Amelia typically ran slightly later than schedule requested, but today, due to the storm, it
did not seem like anyone else was going to board, so Amelias driver closed the accordion glass
doors and began driving. Passing G Street, the twenty-year-old woman lifted a long, slender
finger to the window and slowly drew a tall, narrow heart much like the ones she had drawn in
the same window so many years before. Halfway between F Street and E Street, the old woman
said a prayer for her lost love, wishing that he would come home and that he was safe. At the
stop sign on the corner of Hugh Avenue and E Street, the engaged young man gave his fiances
hand a gentle, loving squeeze and began to doze off, one arm around the woman he loved and his
other hand in hers. He could not have been any happier in that moment. Turning the corner onto
C Street, the old man pressed his pen to his newspaper, writing in the answer for 4 down. The
pen lit up, barely, but lit up nevertheless. The teenage girl scribbled notes about paradigms and
conjugations as the bus sped down C Street in the rain, and the couple from California let
themselves just enjoy the ride and noticed small details about the city, like the murals on the
sides of the buildings or the way that some buildings were built out of brick and some out of
stone. They could enjoy landmarks and tourist traps all they wanted when they were off the bus,
they decided, but for now they were just going to enjoy each other and the city in the world
outside of their little section of the bus. Past 32nd Street the bus sped, past 31st, 30th, 29th, 28th,
and as the bus swerved onto 27th Street, everything froze.
Pieces of shattered glass covered the street on the corner of C and 27th, one of the broken
pieces being completely fogged over except the corner of a heart that had been erased into the
moisture on the window. A letter found that day in the mail slot of the old womans house,
addressed from Florida, would never be placed into her hands, never be opened, and the mystery
of her lost love would never reach her ears.
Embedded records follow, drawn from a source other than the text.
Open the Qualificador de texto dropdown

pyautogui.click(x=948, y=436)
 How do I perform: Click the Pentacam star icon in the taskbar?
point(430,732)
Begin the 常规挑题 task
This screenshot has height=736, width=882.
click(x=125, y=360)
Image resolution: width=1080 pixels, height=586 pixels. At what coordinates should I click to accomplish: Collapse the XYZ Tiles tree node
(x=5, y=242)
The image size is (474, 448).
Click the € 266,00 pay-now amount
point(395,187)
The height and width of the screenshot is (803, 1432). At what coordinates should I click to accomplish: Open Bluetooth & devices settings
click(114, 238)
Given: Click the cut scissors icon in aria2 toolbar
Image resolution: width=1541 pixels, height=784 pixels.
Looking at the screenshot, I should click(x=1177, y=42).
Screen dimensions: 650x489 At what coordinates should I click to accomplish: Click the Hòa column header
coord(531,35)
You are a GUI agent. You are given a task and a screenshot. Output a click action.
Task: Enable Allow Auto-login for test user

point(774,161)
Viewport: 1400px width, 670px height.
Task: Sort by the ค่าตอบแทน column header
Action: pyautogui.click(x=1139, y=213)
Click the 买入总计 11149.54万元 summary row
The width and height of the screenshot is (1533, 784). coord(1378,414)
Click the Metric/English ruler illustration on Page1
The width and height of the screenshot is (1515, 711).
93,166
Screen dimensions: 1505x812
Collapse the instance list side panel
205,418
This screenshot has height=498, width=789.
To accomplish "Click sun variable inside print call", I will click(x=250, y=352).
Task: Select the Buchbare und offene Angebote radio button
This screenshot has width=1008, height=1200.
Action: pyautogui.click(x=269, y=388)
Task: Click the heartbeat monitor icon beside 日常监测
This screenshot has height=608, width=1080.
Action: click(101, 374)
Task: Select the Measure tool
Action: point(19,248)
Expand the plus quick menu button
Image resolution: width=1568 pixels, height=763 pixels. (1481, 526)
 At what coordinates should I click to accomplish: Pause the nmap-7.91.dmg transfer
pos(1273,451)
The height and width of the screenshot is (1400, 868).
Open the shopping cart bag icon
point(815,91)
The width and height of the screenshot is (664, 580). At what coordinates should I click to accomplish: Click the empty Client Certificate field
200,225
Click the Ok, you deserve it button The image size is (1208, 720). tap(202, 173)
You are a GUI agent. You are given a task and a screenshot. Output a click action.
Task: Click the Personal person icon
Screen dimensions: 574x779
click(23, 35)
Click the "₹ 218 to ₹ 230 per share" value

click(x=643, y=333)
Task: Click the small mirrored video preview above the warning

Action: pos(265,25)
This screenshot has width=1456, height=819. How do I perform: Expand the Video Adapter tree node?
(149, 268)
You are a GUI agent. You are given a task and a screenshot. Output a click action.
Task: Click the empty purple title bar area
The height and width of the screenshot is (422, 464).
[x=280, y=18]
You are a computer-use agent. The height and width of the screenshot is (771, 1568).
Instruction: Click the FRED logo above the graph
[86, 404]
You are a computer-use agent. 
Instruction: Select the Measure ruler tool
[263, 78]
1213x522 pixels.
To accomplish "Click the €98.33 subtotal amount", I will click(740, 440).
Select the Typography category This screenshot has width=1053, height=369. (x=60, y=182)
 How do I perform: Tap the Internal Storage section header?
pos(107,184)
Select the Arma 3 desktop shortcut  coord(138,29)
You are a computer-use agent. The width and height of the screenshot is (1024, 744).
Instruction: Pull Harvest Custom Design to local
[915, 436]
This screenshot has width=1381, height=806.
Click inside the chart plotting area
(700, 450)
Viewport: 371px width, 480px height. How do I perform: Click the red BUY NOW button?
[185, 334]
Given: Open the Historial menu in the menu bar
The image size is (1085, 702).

A glittering diamond engagement ring was found in
the street, never to be exchanged for a wedding ring, and its owner never woken up from her
pleasant nap with the man she was about to commit the rest of her life to - til death do they part.
An unfinished crossword puzzle in a newspaper and a pink light-up pen, the feathers scattered
throughout the street and the pen no longer glowing when the tip was pressed, were among the
objects to be found in the street that gloomy, stormy day. Latin notes and shreds of a Chicago
map were found blowing through the wind, being beaten down by the rain. The Latin final was
never taken, and the landmarks of Chicago never explored by those two pairs of wondrous eyes
that had a love for adventure and discovery but an even greater love for each other. Amelia
would never move again, and neither would her passengers. Yet, the sea of black umbrellas
continued flowing through the city, the sky crying harder than before, the wind howling louder
and blowing faster and stronger. A city falling apart, beneath the renovations and new coats of
paint, just as Amelia and her passengers had been.